Perhaps it's a little too early to be making resolutions for 2013 (or a little too late, depending on when you're reading this), but I think I'd like to spend less time making videos.
I know; I know. I'm the guy who makes videos like this, explaining why I'm not making videos. It's not even conceivable that I could spend less time making videos. Allow me to elaborate: by 2013, I'd like YouTube to be an occasional hobby instead of an ongoing creative project. Like it used to be.
When I started making videos for YouTube, I'd come home from work, do some recording before dinner, and dedicate a Saturday or Sunday afternoon to wrapping up whatever I couldn't finish during the week.
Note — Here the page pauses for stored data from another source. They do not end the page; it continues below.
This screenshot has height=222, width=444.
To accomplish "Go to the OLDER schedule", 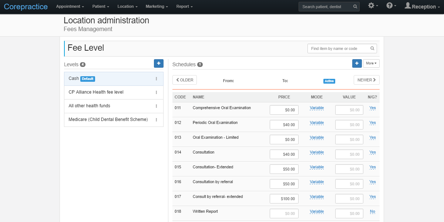I will (184, 80).
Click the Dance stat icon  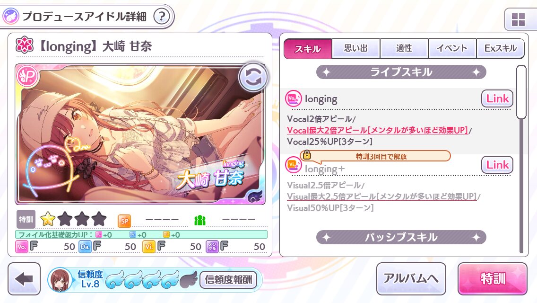click(85, 246)
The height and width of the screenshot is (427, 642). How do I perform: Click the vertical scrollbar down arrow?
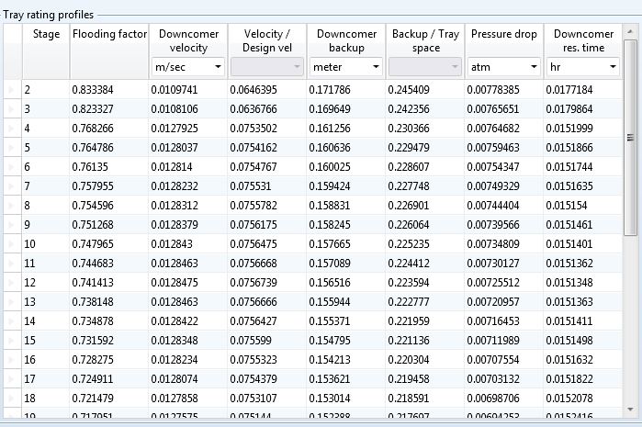(630, 409)
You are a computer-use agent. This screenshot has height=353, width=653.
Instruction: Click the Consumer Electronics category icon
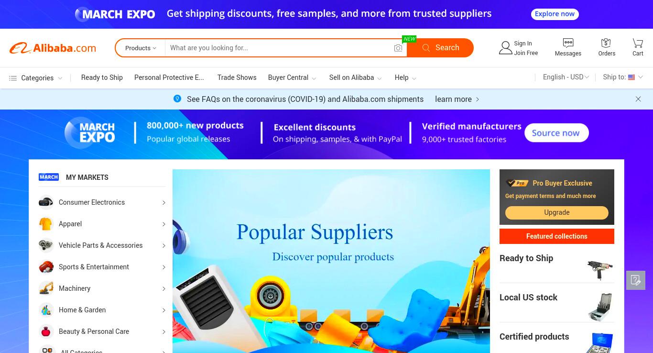[x=46, y=202]
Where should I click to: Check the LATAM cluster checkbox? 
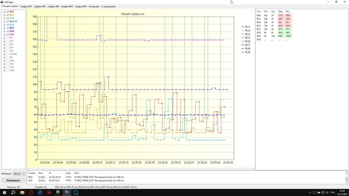click(8, 54)
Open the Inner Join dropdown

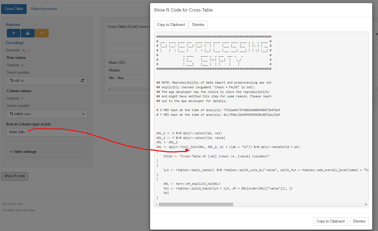coord(46,132)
I was finishing entire video series in a matter of what, a month? Three, tops? I started playing Space Quest 0 this past July, recorded all the video footage in something like two days, sat down to record all the commentary for each video in 1-2 takes, and it's now November and I've got at least two more videos to go.
Wha happen??
Video recording, like so many of my other things I've tried to work on this past year, became relegated to a routine to ensure that it wouldn't fall by the wayside. The trouble is, when you're making video recording, blogging, writing for GameCola, watching anime, watching movies, watching TV shows, playing video games, reading books, reading comic books...insert another two dozen examples here...part of your routine, you don't really get much of anything done.
I should know better: When I commit to a project, I follow through on it. I don't need to keep chipping away at it every day or every few days to keep from losing momentum; I just need to want to do it in the first place. I started an FAQ/Walkthrough for the PC game Jetpack back in 2008, a few months before the founding of this blog. I added new content off and on throughout the next year, published what I had...and got busy with other things.
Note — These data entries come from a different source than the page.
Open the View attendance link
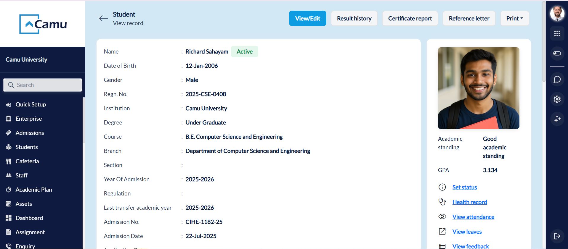Screen dimensions: 568x249 (x=473, y=217)

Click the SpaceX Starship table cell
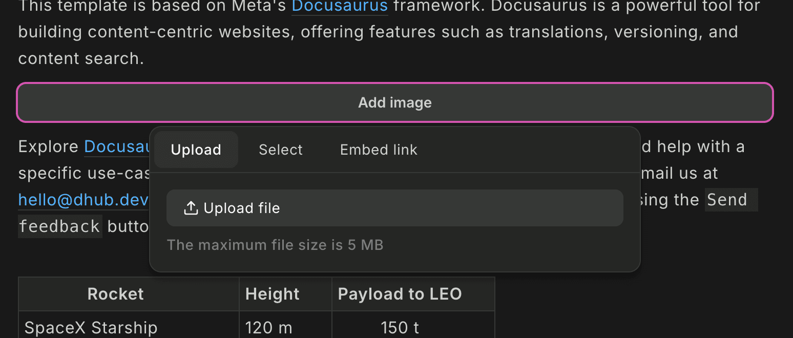pos(91,327)
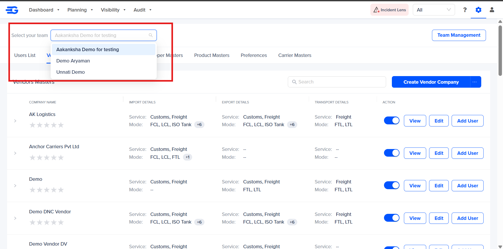Viewport: 503px width, 249px height.
Task: Click the vendor Search field
Action: 337,82
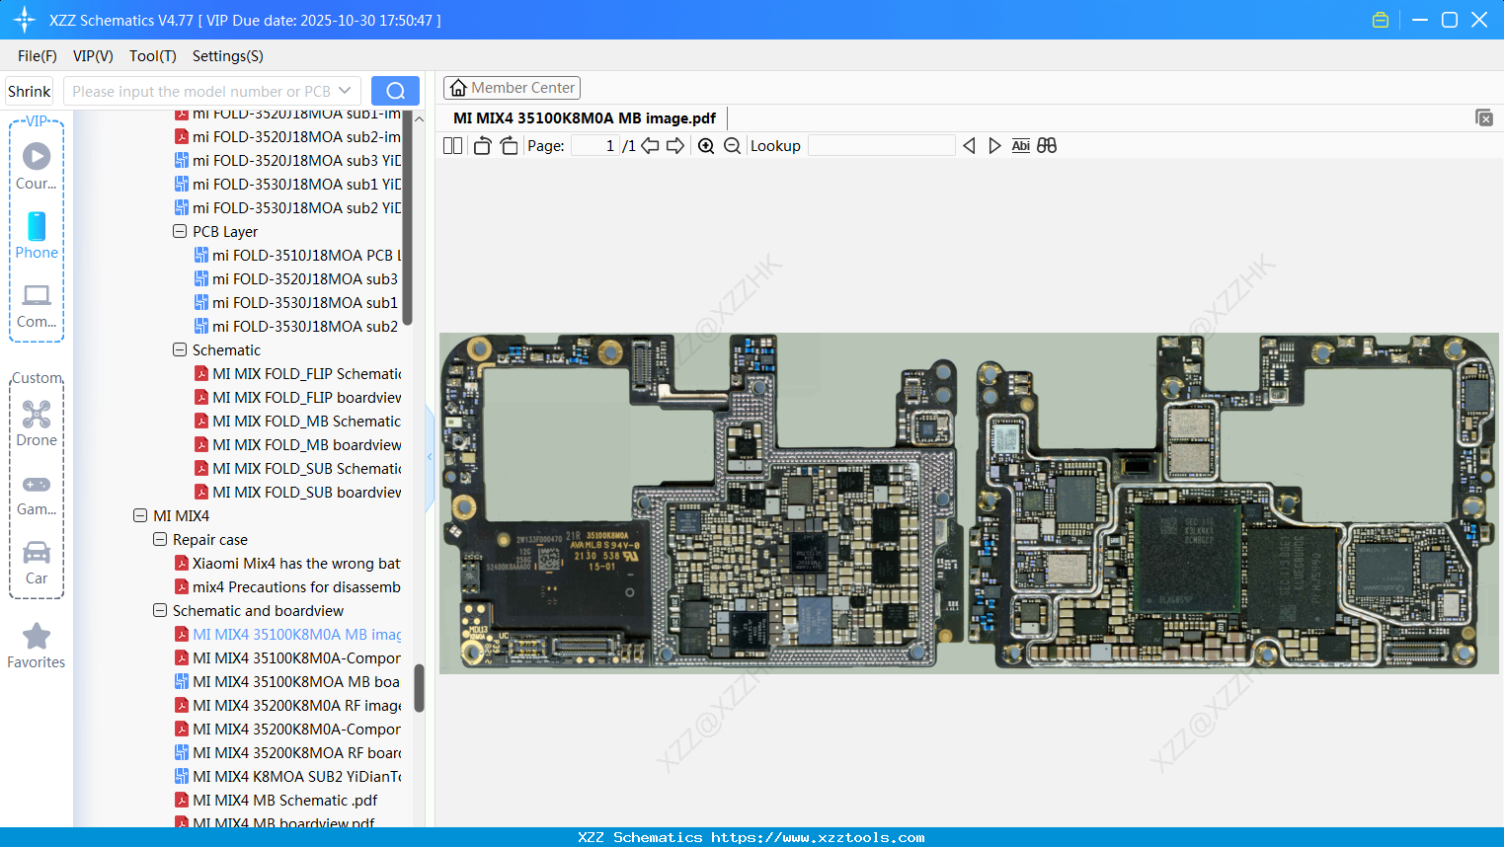The image size is (1504, 847).
Task: Click the Member Center button
Action: tap(512, 88)
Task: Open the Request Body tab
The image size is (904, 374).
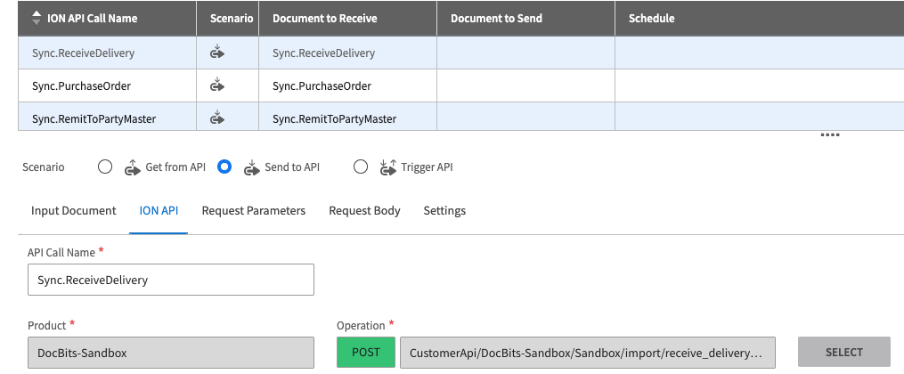Action: [x=364, y=211]
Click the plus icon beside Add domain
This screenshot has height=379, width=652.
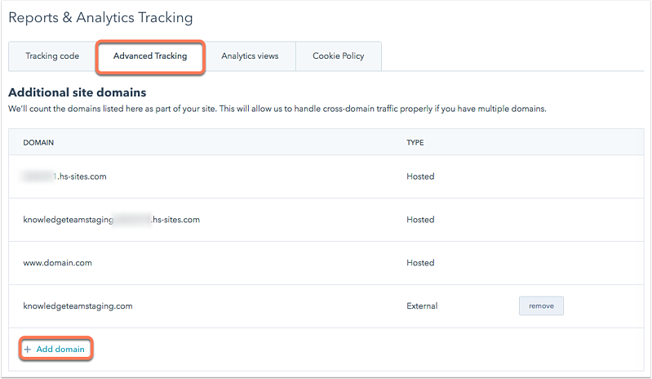[x=28, y=350]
Three and a half years later, I picked up where I left off.
My YouTube moniker was selected because it's a Mega Man weapon I like, and because everything else I could think of was already taken...but truly is fitting: GeminiLaser, the one that moves slowly but always bounces back. In my heart, I'm not really a YouTuber. I never intended to make more than a handful of videos. Now I've got 4,161 subscribers and 1,094,078 video views, and that's just for my personal channel alone—that doesn't cover any of the collaborations or contributions I've made for other channels. I've become a thing.
Would I like to continue making videos? Sure. But pretending I'm always working on a video is a drag. I'm a marathon man. I write short poetry, not novels. I do my best work when I can shut out the world for a few hours and stay totally focused on one thing. I have a long short-term attention span, and a short long-term attention span. Prolonging the completion of a video or video series I'm allegedly working on is just delaying the gratification.
Either I'm working on it, and having fun, or I'm not working on it, and having fun doing something else. No more of this in-between business; saying I'm working on a video and having little or nothing to show for it is tantamount to failure. It's like joining a football team and wandering off the field mid-game to compose a symphony—it might be a magnificent symphony, but you're a failure as a football player. I'm tired of subconsciously dragging myself down because I'm not achieving the things I'm not making a priority to achieve. When the opportunity and motivation arise, I'll make another video. Until then, I'm going on a YouTube hiatus.
Remember the last time I went on hiatus? I stepped away from the blog for two weeks, and when I came back, I felt better about writing than I had in months. Whether it's two days or two years before I get back to recording videos, I'm convinced it'll be worth the wait...and even if it isn't, I'll be happier for it.